- Given text -
::::

Why is it that I love writing, until I start to take it seriously? I mean, when I'm just thinking it will be fun to write something then it's fun. When I think that I'll be showing it to someone, who may or may not like it, and that I might want to do something with it . . .. I'm seriously contemplating the Emily Dickinson Route to Success here, people. Recommendations?
  • My guess is that you're having trouble putting distance between yourself and your work. It's something I struggle with -- the idea that "people don't like my story"= "people don't like me." It's easy to do, when we put so much of ourselves into our writing.

    I've actually found that our critique group is helping with that a lot. I mean, it's nice to have my group of Eager Alpha Readers (which include two of my very best friends and my husband), who will all eagerly read what I write, but I know they like me anyway. Sharing my work with people I've never met face to face was pretty scary at first, but I'm starting to feel more confident now that I know you all a little.

    The other thing that I could recommend is (when possible) to let your work sit for a while before you let people read it. That helps put a little more distance between you and what you've written, too.

    Does any of that help?
    • I understand that sentiment, and have felt it from time to time, but that's not it here. Yeah, that can be tough too, but it's not the big issue I'm dealing with right now.

      I think it's more that I have all these ambitions; I want to be a great writer, at least as much as I want to write well. This, I am told, is not how a writer 'should' be, because it is a recipe for misery. Unfortunately I can't seem to change that. If I were a more egomaniacal writer this might still work out; at least I'd think I was great, and maybe that would fuel me until I'd work up to becoming great. Unfortunately (or not?) I don't like ego, and I tend to be afraid of my ambition in general. So I pressure myself to do well, but I don't handle pressure so prettily. And I haven't yet found a reliable way to turn off the pressure.

::::

- Information shown -
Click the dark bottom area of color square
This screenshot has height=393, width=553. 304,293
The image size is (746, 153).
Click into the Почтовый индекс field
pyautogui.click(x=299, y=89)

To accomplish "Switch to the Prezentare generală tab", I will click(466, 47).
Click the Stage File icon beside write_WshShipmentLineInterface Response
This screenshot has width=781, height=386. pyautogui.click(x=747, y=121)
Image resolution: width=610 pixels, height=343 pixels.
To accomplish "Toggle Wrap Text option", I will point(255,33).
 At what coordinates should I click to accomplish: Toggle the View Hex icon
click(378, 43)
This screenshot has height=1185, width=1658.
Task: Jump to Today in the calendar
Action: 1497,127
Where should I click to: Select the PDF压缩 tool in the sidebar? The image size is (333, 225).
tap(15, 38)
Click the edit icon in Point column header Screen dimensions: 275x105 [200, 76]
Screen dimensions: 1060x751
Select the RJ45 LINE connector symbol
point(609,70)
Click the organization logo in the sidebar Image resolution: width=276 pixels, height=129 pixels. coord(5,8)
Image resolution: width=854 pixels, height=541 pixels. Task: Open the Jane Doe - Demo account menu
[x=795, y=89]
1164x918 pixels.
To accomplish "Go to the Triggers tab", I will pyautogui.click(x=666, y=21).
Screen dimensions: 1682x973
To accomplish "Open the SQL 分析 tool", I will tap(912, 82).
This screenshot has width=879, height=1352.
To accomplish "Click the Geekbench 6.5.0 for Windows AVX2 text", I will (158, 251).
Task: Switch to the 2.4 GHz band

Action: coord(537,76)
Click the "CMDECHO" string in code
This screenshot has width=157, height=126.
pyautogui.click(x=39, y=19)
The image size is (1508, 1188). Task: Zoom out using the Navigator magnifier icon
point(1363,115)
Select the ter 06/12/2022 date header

::::

- Your tasks -
1. Reproduce the stretch of the writing post from "The other thing" through "you've written, too.".
2. From the rows, pick out every line that contains the string "pixels".

- Expected outputs -
1.
The other thing that I could recommend is (when possible) to let your work sit for a while before you let people read it. That helps put a little more distance between you and what you've written, too.

2.
Image resolution: width=610 pixels, height=343 pixels.
Click the organization logo in the sidebar Image resolution: width=276 pixels, height=129 pixels. coord(5,8)
Image resolution: width=854 pixels, height=541 pixels. Task: Open the Jane Doe - Demo account menu
1164x918 pixels.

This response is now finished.